> _ACTIVITY_: Once you find the line with "Expand the วิธีหักหนี้" in the listing below, please repeat it and every later line exactly, through the last one, without pictures.

______________________________

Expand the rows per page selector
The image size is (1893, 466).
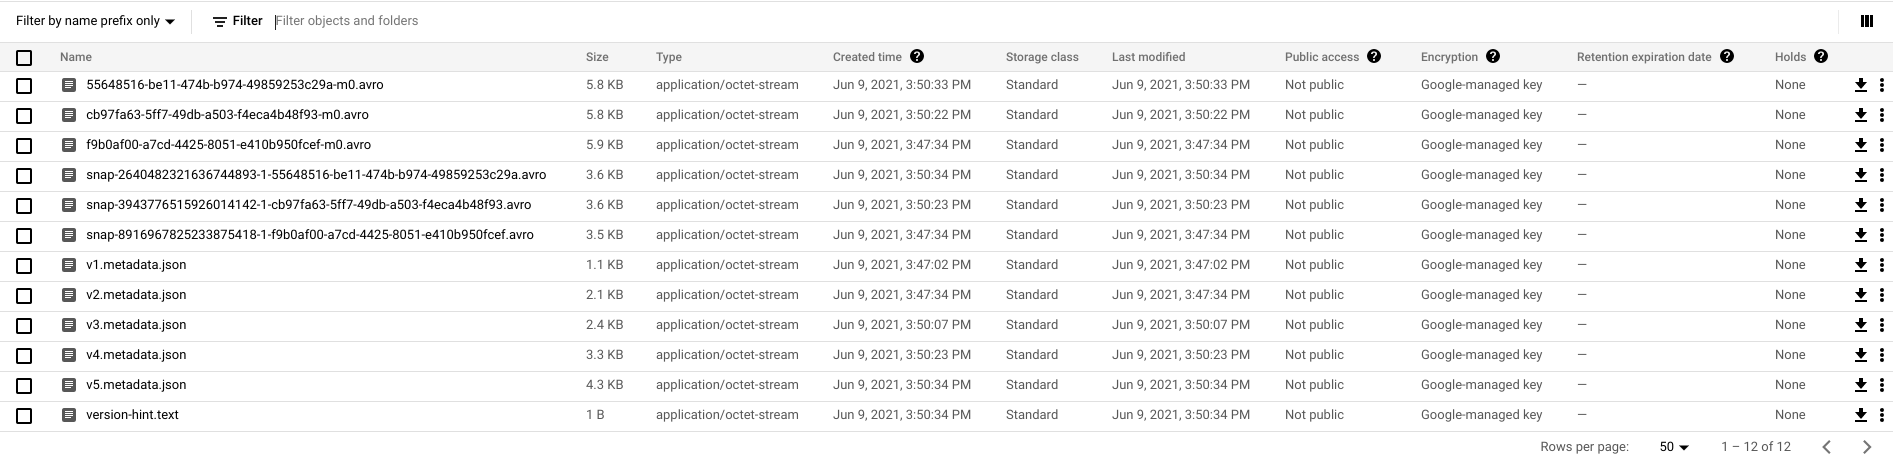click(1674, 447)
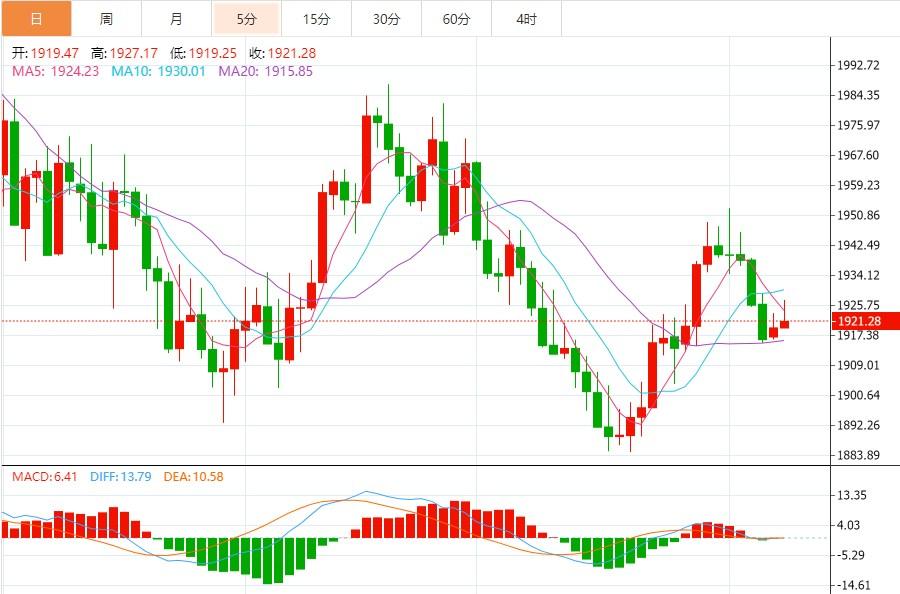
Task: Open the 月 monthly timeframe tab
Action: tap(176, 19)
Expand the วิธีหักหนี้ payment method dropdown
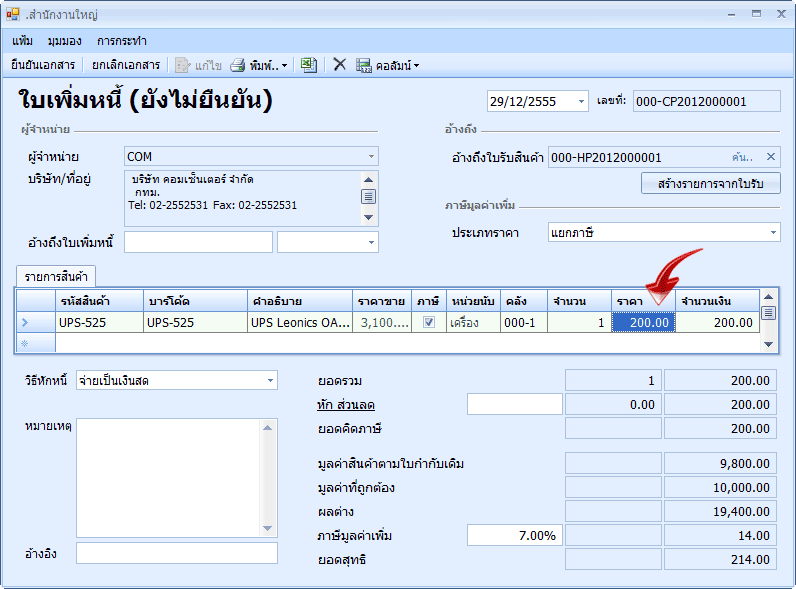This screenshot has width=796, height=589. pos(270,380)
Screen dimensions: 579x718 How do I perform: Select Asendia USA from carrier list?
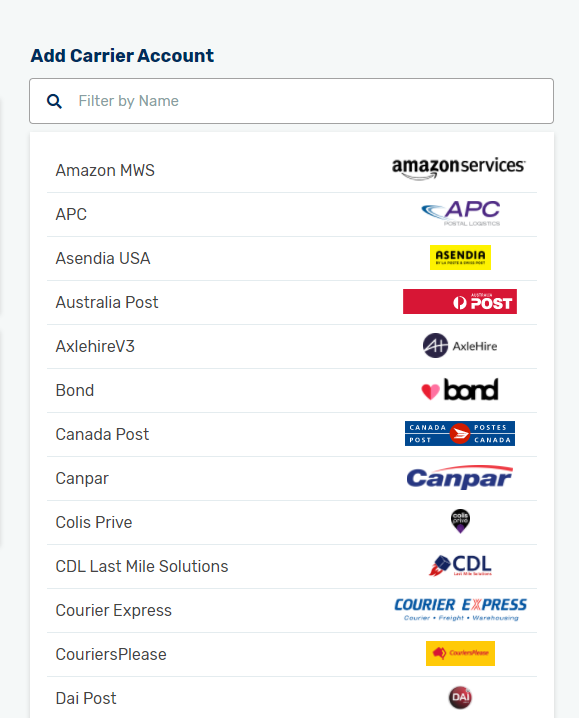pyautogui.click(x=103, y=258)

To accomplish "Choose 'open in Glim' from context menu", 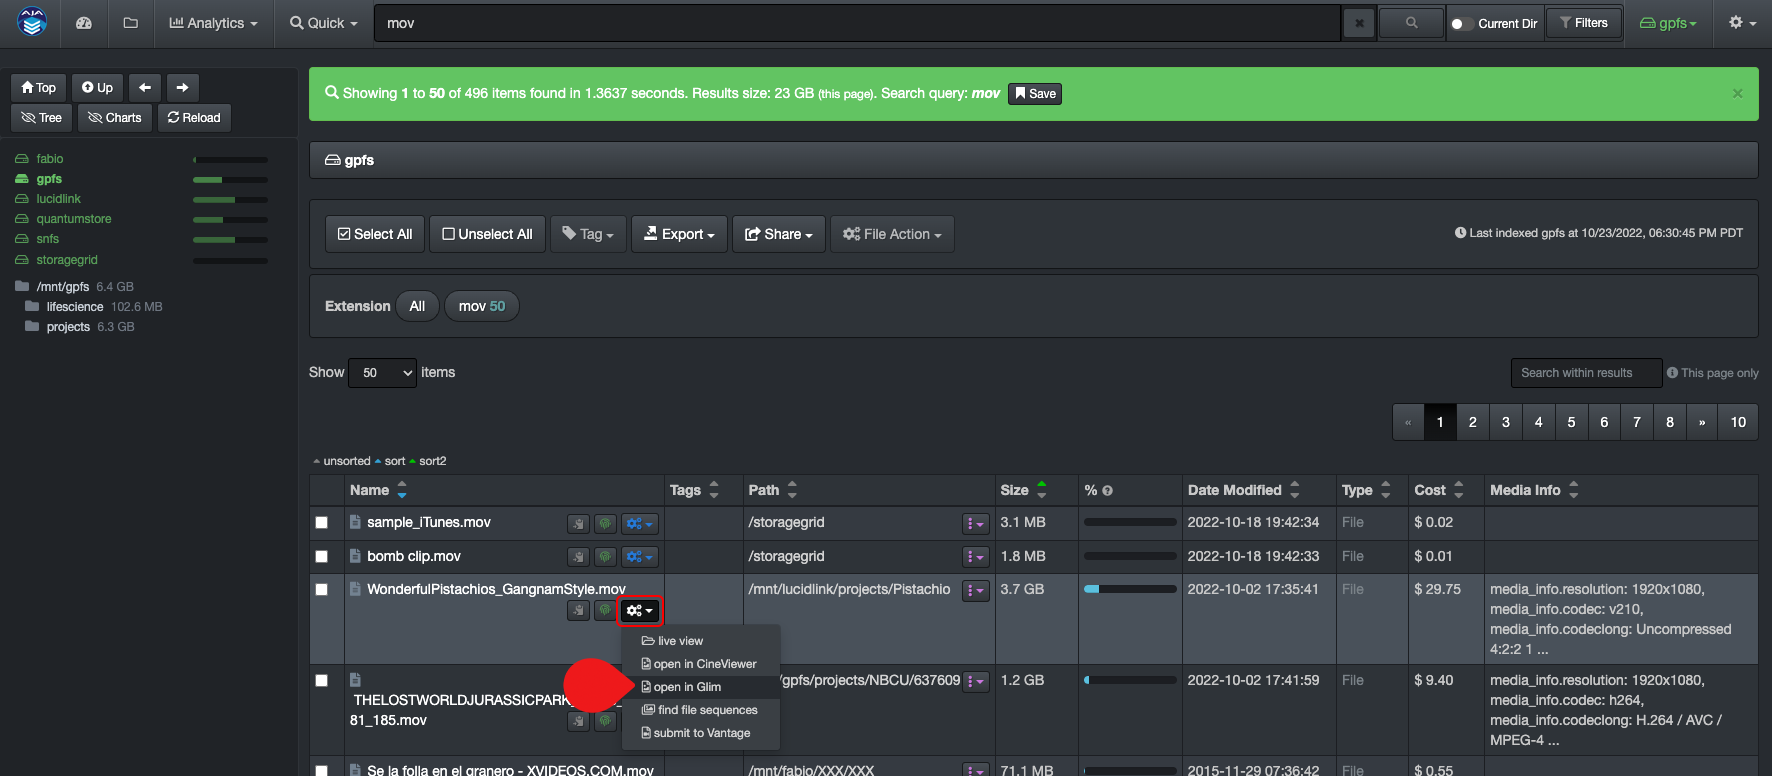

______________________________

> _ANSWER TO THIS TASK_:
Expand the วิธีหักหนี้ payment method dropdown
This screenshot has width=796, height=589. pos(270,380)
Screen dimensions: 579x718 How do I perform: Select Asendia USA from carrier list?
pyautogui.click(x=103, y=258)

To accomplish "Choose 'open in Glim' from context menu", 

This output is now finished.